Obituary: Bhanumathi Pandalai (1945 — December 22, 2020): Friendly, Gracious, Elegant, Enterprising

By Premlata Venkataraman

Bhanumathi Pandalai, a long-time resident in our area, well-known to many, and my good friend and inspiration for over three decades, died on December 22, 2020 from complications of breast cancer. She was 77.

Bhanu was born on February 10, 1945,  in Thenkara, in Palakkad District, Kerala to Sri P.K.C.Raja and Smt. Sreedevi Kovilamma. She attended Zamorin’s Guruvayurappan College in Kozhikode, founded by her extended family in 1877. Her undergraduate degree, earned when she was 19, was in mathematics, with minors in physics and chemistry. She married Krishnan Pandalai in 1965 and arrived in the US in 1966. They moved to Pittsburgh in 1973 after living in Ohio and New Jersey.

Her love of Karnatic music made her a connoisseur of the arts. She and her husband hosted musicians and dancers — both celebrated and little known — in their home for weeks during their concert tours. She was well versed in Sanskrit and Malayalam poetry and prosody. We reveled in her reciting from memory Sanskrit and Malayalam poems in complex meters. In concert halls, she chuckled when Karnatic vocalists mangled lyrics.

While many grapple with issues of identity when migrating to foreign lands, Bhanu seamlessly combined elements of contemporary and traditional values into her life, and subliminally influenced others too who interacted with her. She was nuanced on matters of faith and spirituality, probably on account of her eclectic upbringing in a culturally rich home atmosphere. An eternal optimist, she would seek workable solutions to challenges. Even from her sick bed she talked about forming a group of women to visit bed-ridden elders for conversations and bringing some home cooked food. 

When her husband started a business in the 1990s in specialty industrial coatings, she was fully with him. To help herself in the business, she obtained an associate degree in accounting. She would tell her son Gopi, “The subject I did not like in college — chemistry — ended up dominating my life.” She was the coatings formulator, analytical chemist, and quality control manager for customers. She herself ran analytical instruments for production and quality control, something she learned on her own. 

After her husband Krishnan’s death in 2001, she took care of the manufacturing with her son focusing on marketing. Their business saw a three-fold growth, no mean achievement for Bhanu. When she was diagnosed with breast cancer in 2008, she took a leave, but resumed work after a year. In 2018, she fully retired, with the return of the breast cancer.

Shobha Madhav, who knew Bhanu for well over 40 years, recalls: “Whenever I faced a stressful situation — and there were quite a few in my life — I would think how Bhanu handled her challenges with fortitude and optimism. We talked about this among ourselves. I am glad I told Bhanu she was my inspiration. Decades ago, in pre-cellphone days, she picked me up from the airport at 1:00 am in snowy winter when my husband missed his flight to meet me at the airport.”

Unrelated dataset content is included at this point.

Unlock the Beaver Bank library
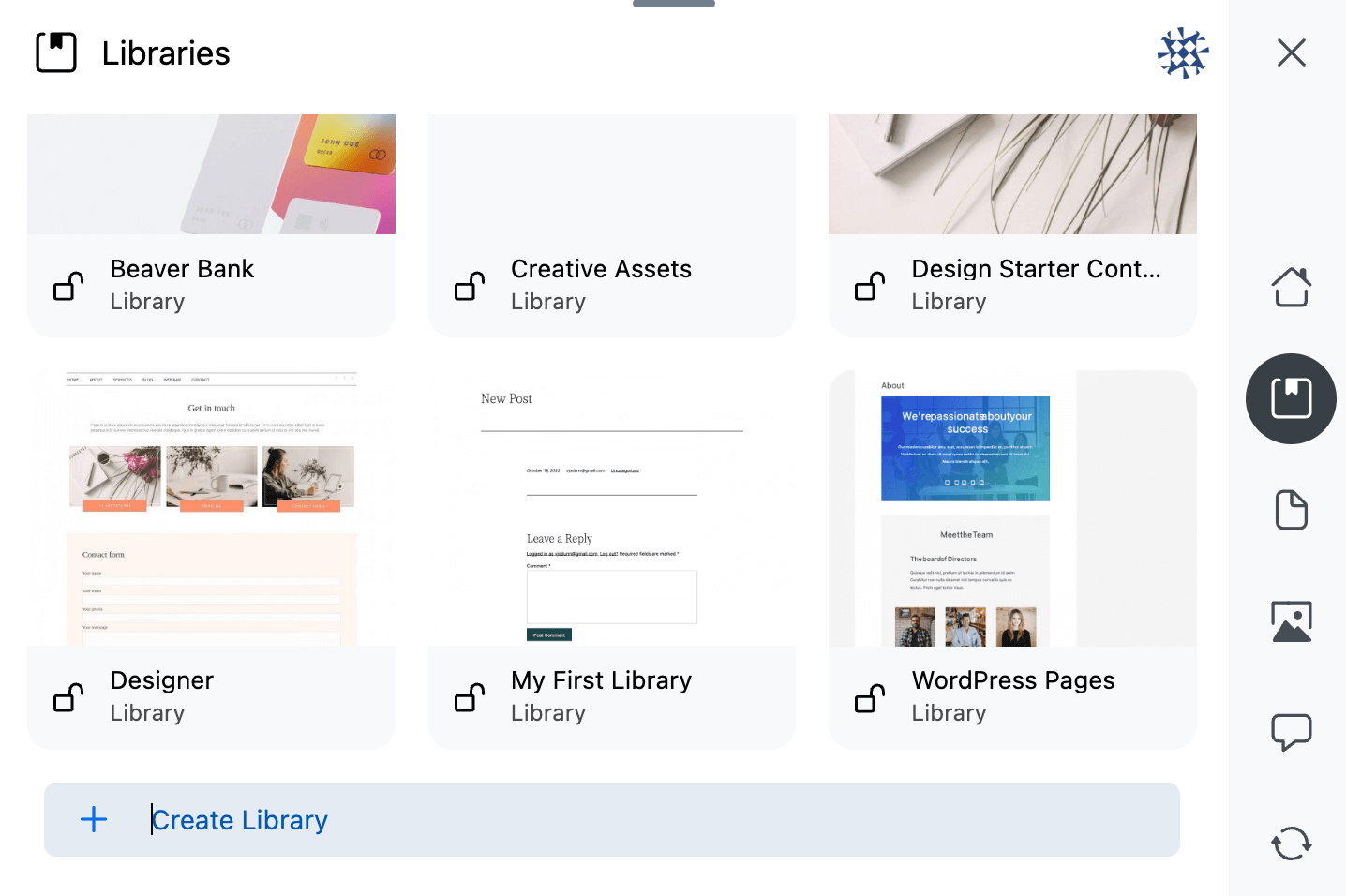Screen dimensions: 1346x896 tap(67, 285)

Jayashree Ranka of Monroeville, younger to Bhanu by decades, helped her during the cancer treatment. She fondly says, “Bhanu’s smile and glitter in her eyes were infectious. She never complained about what she was going through. She had a great sense of humor. We enjoyed many cups of tea over the years. She was an open minded Aunty, never judgmental.”

Rajshri Gopal, a long-time friend, now living in Falls Church, has shared many of her challenges in life with Bhanu. She remembers, “Bhanu was multifaceted, a well-polished high priced gem! She was a connoisseur and charming hostess to musicians, and a fun-filled friendly mentor to youngsters. She was a tireless, unassuming volunteer at the temple. To people like me she was an irreplaceable confidante — a rare treasure.”

Bhanu’s daughter Dr. Sudha Pandalai, a physician, was a great source of strength for Bhanu towards the end of her struggle. Sudha is with the federal government’s CDC as a specialist in occupational medicine.

Bhanu’s mortal remains were cremated at the Jobe Funeral Home in Turtle Creek on December 23, with Purohit Shri Venkatachari helping with the religious rites.  Many will miss Bhanu’s enthusiasm and her bright smile that guaranteed that we would find one friendly face in any event around our Indian community.